◆ **Text shown**
Dear Analyst
Dear Analyst #48: Working with numbers formatted as text with avocado sales
For spreadsheet newbies, number formatting may seem like a pretty innocuous matter. As you become more familiar with Excel or Google Sheets, you'll find that improper number formats will lead to formulas that don't output what you expect or formulas that straight up don't work. This episode explores what happens when you unknowingly have numbers formatted as text. I also explore the various ways you can try to debug the errors that come from numbers formatted as text. You can copy the Google Sheet here for this episode.
AutoSums and avocados
The topic for this episode came from a question about AutoSum in the Microsoft Excel community forum which has close to 40,000 views and 25 replies (some of them are quite spicy, I might add). I'll be referencing this thread quite a bit in this episode since some of the best ideas come from--you guessed it--the comments. Props to Excel MVP Sergei Baklan for jumping into this thread and trying to help answer a somewhat ambiguous question.

◆ **Information supplied**
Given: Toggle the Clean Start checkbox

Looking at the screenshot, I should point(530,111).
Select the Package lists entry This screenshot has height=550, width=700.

◆ **Requirements**
[a] From the Dear Analyst text, reproduce the part that opens with the words containing "AutoSums and avocados" and closes with "somewhat ambiguous question.".
[b] In the Dear Analyst text, which Excel MVP joined the AutoSum thread to help answer the question?

◆ **Task-by-task solutions**
[a]
AutoSums and avocados
The topic for this episode came from a question about AutoSum in the Microsoft Excel community forum which has close to 40,000 views and 25 replies (some of them are quite spicy, I might add). I'll be referencing this thread quite a bit in this episode since some of the best ideas come from--you guessed it--the comments. Props to Excel MVP Sergei Baklan for jumping into this thread and trying to help answer a somewhat ambiguous question.

[b] Sergei Baklan